GIVEN EXERCISE 1: From the API to Kafka text, list each constant declared with the type Integer in the KafkaConstants interface, with its assigned value.
GIVEN EXERCISE 2: According to the API to Kafka text, which format is used to write the .avsc schema file?
## START DOCUMENT TEXT
-
Notifications
You must be signed in to change notification settings - Fork 1
API to Kafka
We want to get periodical data from an external data source with an API and get that data into Kafka.
For that we build a simple API to Kafka example which makes calls to the Openweathermap(OWM)-API and transfers them to Kafka.
We created a research dump docs-file, too. You can find it here.
We used self-explanatory names in this example.
public interface KafkaConstants {
String KAFKA_BROKERS = "localhost:9092";
Integer MESSAGE_COUNT = 100;
String CLIENT_ID = "client1";
String TOPIC_NAME = "test";
String GROUP_ID_CONFIG = "consumerGroup1";
Integer MAX_NO_MESSAGE_FOUND_COUNT = 100;
String OFFSET_RESET_LATEST = "latest";
String OFFSET_RESET_EARLIER = "earliest";
Integer MAX_POLL_RECORDS = 1;
}
To create a schema for your data you build a .avsc file named like your data. There you specify the namespace, attributes and so on. You do that in JSON format.
## END DOCUMENT TEXT
## START GIVEN DATA
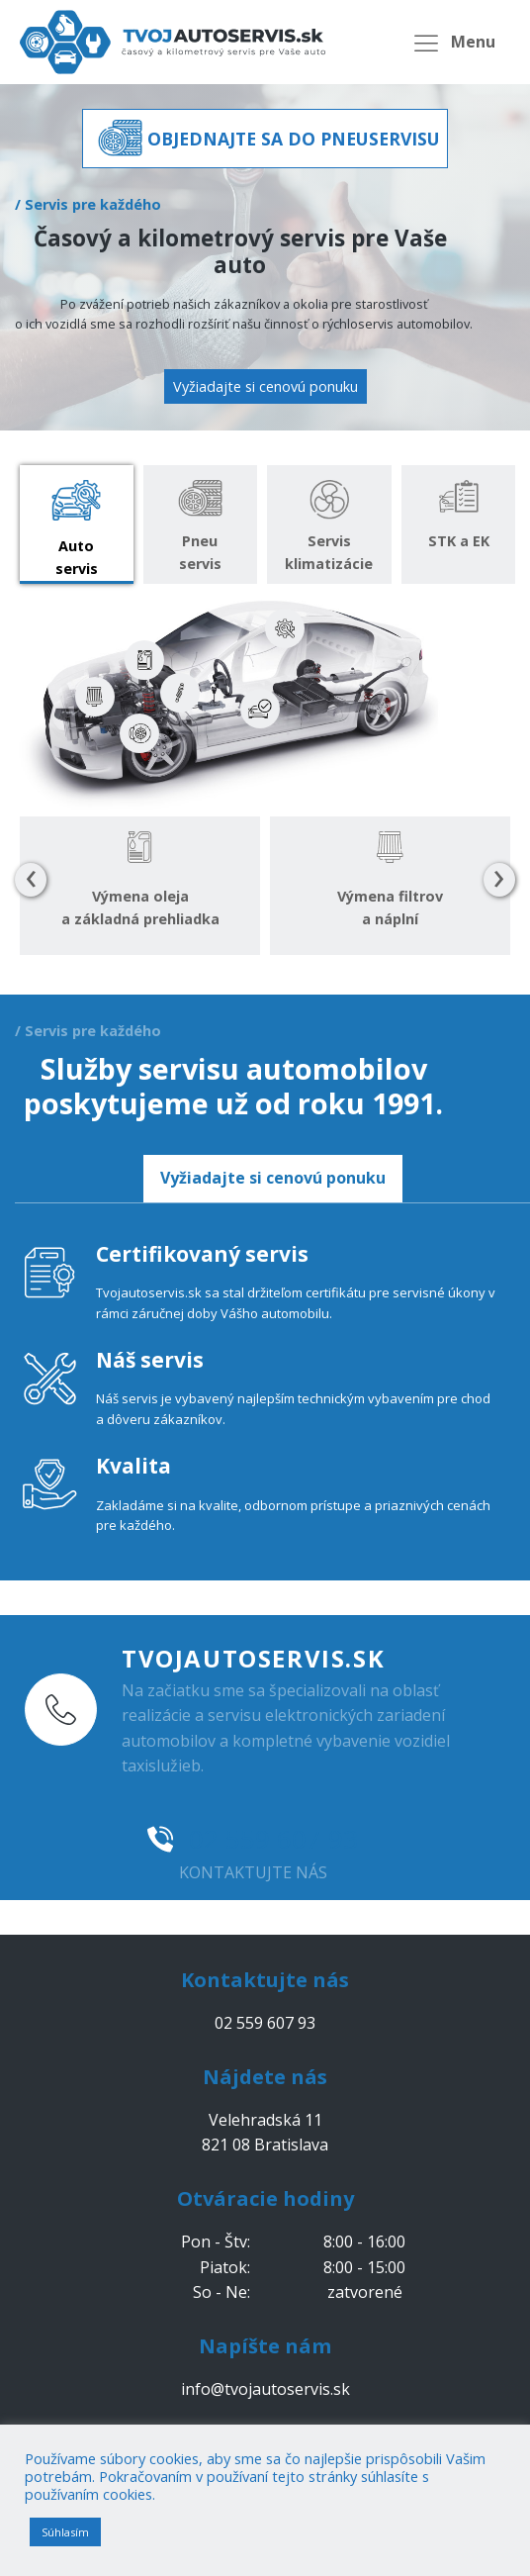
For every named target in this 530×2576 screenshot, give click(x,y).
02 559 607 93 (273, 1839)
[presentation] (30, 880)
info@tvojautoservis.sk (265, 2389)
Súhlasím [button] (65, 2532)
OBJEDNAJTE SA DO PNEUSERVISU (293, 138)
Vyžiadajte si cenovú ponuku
## END GIVEN DATA
ANSWER 1:
MESSAGE_COUNT = 100
MAX_NO_MESSAGE_FOUND_COUNT = 100
MAX_POLL_RECORDS = 1

ANSWER 2: JSON